__TASK REQUIREMENTS__:
• a. In the text about Edward Przanowski, list every organization or body to which he was elected or appointed.
• b. Write out the passage about Edward Przanowski word for word, from "For three consecutive" up to and including "conjointly had founded.".
*** TEXT PASSAGE
Edward Przanowski was involved for many years with the Łęczyca volunteer fire brigade, one of the oldest and largest fire brigades in the Russian Partition. At that time, it was the only Polish civic organization in Łęczyca County. The Łęczyca volunteer fire brigade moreover conducted cultural and social activities in the city.

In 1882, Przanowski was elected as vice-chief of the Łęczyca volunteer fire brigade. In 1883, he was appointed as chief and chairman of the brigade. He stayed in the position continuously for 20 years, until 1903. Due to his engineering background, Przanowski was able to take care of the technical equipment as well as train the firefighters how to deal with technology. In 1888, he constructed the “climbing”, an observation tower in the castle's courtyard. He was awarded an honorary fire-axe during the organization's quarter-century jubilee in 1900. In 1904, he was given the title of an honorary member of the Łęczyca guard - as the first in its history.

=== Public initiatives ===
He acted as a representative of the alumni as well as current youth of the Main School of Warsaw (Polish: Szkoła Główna Warszawska) and initiated various social and cultural activities. In 1868, in Sieradz, he took part in amateur theatrical performances for the hospital and orphanage, run by the Welfare Council of Charitable Plants of the Sieradz District.

For three consecutive terms: 1883–1886, 1886-1889 and 1889–1892, he was elected to the Public Charity Council of Łęczyca County.

He initiated gymnastic exercises for a large group of children and teenagers. Przanowski denoted himself that the reason behind the initiative was “out of concern for the physical development of the young generation”.

In March 1906, Przanowski was appointed as a member of the board of the Music and Drama Society in Łęczyca, which he conjointly had founded.

He collaborated with the editorial office of the Geographical Dictionary of the Kingdom of Poland and other Slavic countries - a work initiated by Filip Sulimierski, Przanowski's friend from the Junior High School in Piotrków (Present: Bolesław I the Brave High School in Piotrków Trybunalski) and the Warsaw Main School. Przanowski was mentioned among those declaring help in providing materials about individual cities and settlements.

=== Private sector ===
After retirement, he moved to Warsaw and in 1912, was appointed as a board member of the II Credit Union in Warsaw, located at 14 Erywańska Street. The II Credit Union in Warsaw provided financial services and managed over 2 000 members assets.
******
*** DATA BELOW
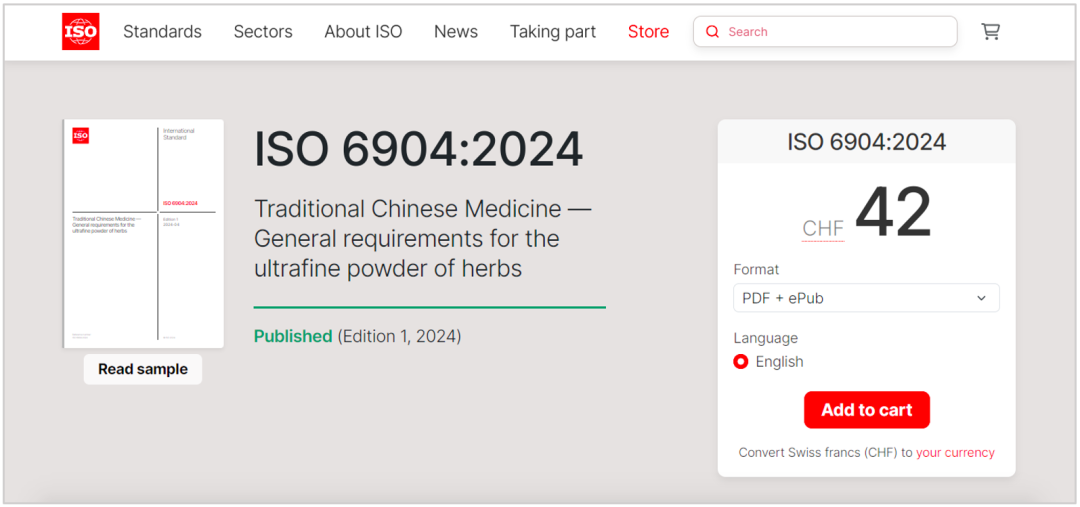1080x507 pixels.
Task: Go to About ISO section
Action: pyautogui.click(x=363, y=32)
******
__NUMBERED ANSWERS__:
• a.
- The Łęczyca volunteer fire brigade
- The Public Charity Council of Łęczyca County
- The board of the Music and Drama Society in Łęczyca
- The board of the II Credit Union in Warsaw

• b.
For three consecutive terms: 1883–1886, 1886-1889 and 1889–1892, he was elected to the Public Charity Council of Łęczyca County.

He initiated gymnastic exercises for a large group of children and teenagers. Przanowski denoted himself that the reason behind the initiative was “out of concern for the physical development of the young generation”.

In March 1906, Przanowski was appointed as a member of the board of the Music and Drama Society in Łęczyca, which he conjointly had founded.